EXTRACTED MATERIAL ::

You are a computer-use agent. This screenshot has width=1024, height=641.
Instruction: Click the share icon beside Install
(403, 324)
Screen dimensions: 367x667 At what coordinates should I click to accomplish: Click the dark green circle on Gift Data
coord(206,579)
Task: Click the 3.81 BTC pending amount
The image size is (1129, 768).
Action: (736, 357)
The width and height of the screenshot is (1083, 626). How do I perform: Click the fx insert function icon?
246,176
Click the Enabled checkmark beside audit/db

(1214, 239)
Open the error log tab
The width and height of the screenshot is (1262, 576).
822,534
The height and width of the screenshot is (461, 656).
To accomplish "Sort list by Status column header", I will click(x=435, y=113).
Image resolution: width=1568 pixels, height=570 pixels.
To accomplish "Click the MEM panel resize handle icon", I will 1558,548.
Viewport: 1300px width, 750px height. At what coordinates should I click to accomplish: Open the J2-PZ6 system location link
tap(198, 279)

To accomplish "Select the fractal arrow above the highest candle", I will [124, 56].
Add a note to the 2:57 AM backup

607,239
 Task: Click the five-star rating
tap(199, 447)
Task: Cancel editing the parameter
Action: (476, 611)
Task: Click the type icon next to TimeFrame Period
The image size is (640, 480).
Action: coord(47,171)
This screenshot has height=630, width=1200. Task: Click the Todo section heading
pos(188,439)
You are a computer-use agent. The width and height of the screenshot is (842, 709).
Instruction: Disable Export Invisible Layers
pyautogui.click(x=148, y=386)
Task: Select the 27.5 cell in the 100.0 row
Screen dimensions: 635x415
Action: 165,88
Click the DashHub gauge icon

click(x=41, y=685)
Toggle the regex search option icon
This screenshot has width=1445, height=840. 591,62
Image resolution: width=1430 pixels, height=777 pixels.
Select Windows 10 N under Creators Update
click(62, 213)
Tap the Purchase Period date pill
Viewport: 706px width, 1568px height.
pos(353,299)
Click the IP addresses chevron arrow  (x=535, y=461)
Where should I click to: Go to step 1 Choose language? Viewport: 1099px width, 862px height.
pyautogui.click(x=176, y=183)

BRIEF ::
When you reach the line containing "Screen dimensions: 367x667" in the data above, start copying exactly, and stop after the line containing "Task: Select the 27.5 cell in the 100.0 row".

ANSWER TO THE EXERCISE ::
Screen dimensions: 367x667 At what coordinates should I click to accomplish: Click the dark green circle on Gift Data
coord(206,579)
Task: Click the 3.81 BTC pending amount
The image size is (1129, 768).
Action: (736, 357)
The width and height of the screenshot is (1083, 626). How do I perform: Click the fx insert function icon?
246,176
Click the Enabled checkmark beside audit/db

(1214, 239)
Open the error log tab
The width and height of the screenshot is (1262, 576).
822,534
The height and width of the screenshot is (461, 656).
To accomplish "Sort list by Status column header", I will click(x=435, y=113).
Image resolution: width=1568 pixels, height=570 pixels.
To accomplish "Click the MEM panel resize handle icon", I will 1558,548.
Viewport: 1300px width, 750px height. At what coordinates should I click to accomplish: Open the J2-PZ6 system location link
tap(198, 279)

To accomplish "Select the fractal arrow above the highest candle", I will [124, 56].
Add a note to the 2:57 AM backup

607,239
 Task: Click the five-star rating
tap(199, 447)
Task: Cancel editing the parameter
Action: (476, 611)
Task: Click the type icon next to TimeFrame Period
The image size is (640, 480).
Action: coord(47,171)
This screenshot has height=630, width=1200. Task: Click the Todo section heading
pos(188,439)
You are a computer-use agent. The width and height of the screenshot is (842, 709).
Instruction: Disable Export Invisible Layers
pyautogui.click(x=148, y=386)
Task: Select the 27.5 cell in the 100.0 row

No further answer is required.